Message ID | 20190425173545.sogxyptbaqvoofm6@linutronix.de (mailing list archive) |
---|---|
State | New, archived |
Headers | show |
Series | [RFC] x86/fpu: Don't unconditionally add XFEATURE_MASK_FPSSE on sigentry | expand |
On 4/25/19 10:35 AM, Sebastian Andrzej Siewior wrote: > This commit reverts commit 04944b793e18e ("x86: xsave: set FP, SSE bits > in the xsave header in the user sigcontext"). The commit claims that it > is required for legacy applications but fails to explain why this is > needed and it is not obvious to me why the application would require the > FP/SSE state in the signal handler. Any software that understands XSAVE is OK. I think the legacy software would be that which groks 'fxregs_state, and FXSAVE/FXRSTOR but does not comprehend XSAVE/XRSTOR. *That* software might change fxregs_state in the signal frame, but the lack of XFEATURE_MASK_FPSSE in xfeatures would prevent XRSTOR from restoring it. That's just a guess, though. If we care, I think we should just use XSAVE instead of XSAVEOPT and trying to reconstruct the init state in software.

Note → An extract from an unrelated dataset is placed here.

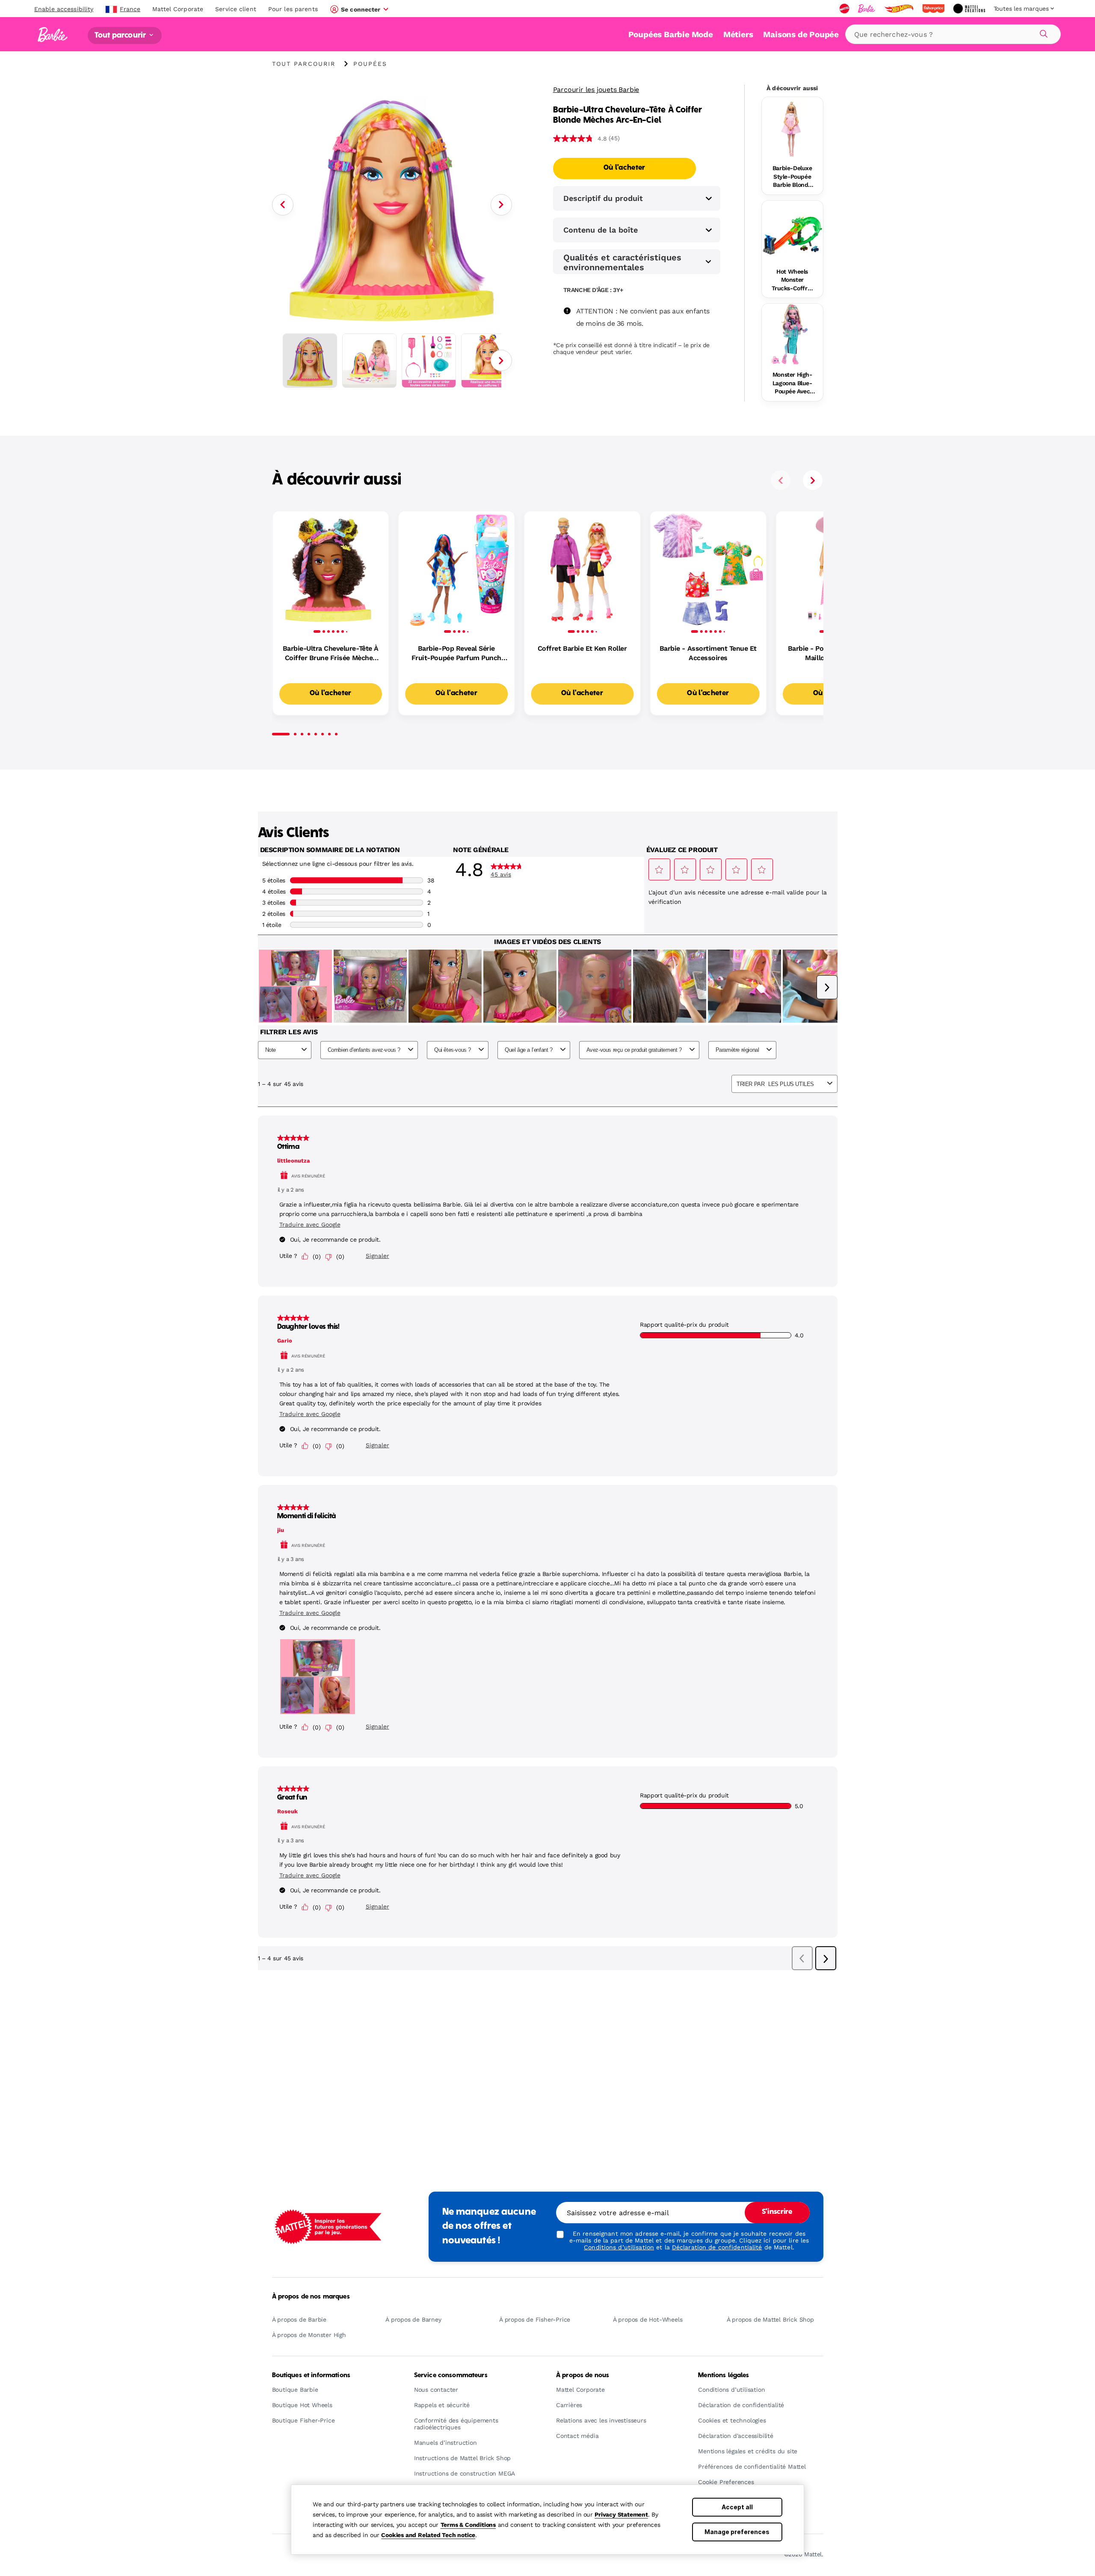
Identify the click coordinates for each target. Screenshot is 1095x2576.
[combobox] (953, 34)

On 2019-04-25 14:13:05 [-0700], Dave Hansen wrote: > On 4/25/19 10:35 AM, Sebastian Andrzej Siewior wrote: > > This commit reverts commit 04944b793e18e ("x86: xsave: set FP, SSE bits > > in the xsave header in the user sigcontext"). The commit claims that it > > is required for legacy applications but fails to explain why this is > > needed and it is not obvious to me why the application would require the > > FP/SSE state in the signal handler. > > Any software that understands XSAVE is OK. I think the legacy software > would be that which groks 'fxregs_state, and FXSAVE/FXRSTOR but does not > comprehend XSAVE/XRSTOR. *That* software might change fxregs_state in > the signal frame, but the lack of XFEATURE_MASK_FPSSE in xfeatures would > prevent XRSTOR from restoring it. but it would edit its FP state before it has been used. > That's just a guess, though. > > If we care, I think we should just use XSAVE instead of XSAVEOPT and > trying to reconstruct the init state in software. We can't use XSAVE directly in the slowpath. We need to reconstruct the init state. We have the mxcsr quirk. We would need just to extend it and set the FP area to init state if the FP state is missing like we do in fpstate_sanitize_xstate(). Sebastian
On 4/26/19 12:26 AM, Sebastian Andrzej Siewior wrote: >> That's just a guess, though. >> >> If we care, I think we should just use XSAVE instead of XSAVEOPT and >> trying to reconstruct the init state in software. > We can't use XSAVE directly in the slowpath. We need to reconstruct the > init state. We have the mxcsr quirk. We would need just to extend it and > set the FP area to init state if the FP state is missing like we do in > fpstate_sanitize_xstate(). Can you remind me why we can't use XSAVE directly in the slow path?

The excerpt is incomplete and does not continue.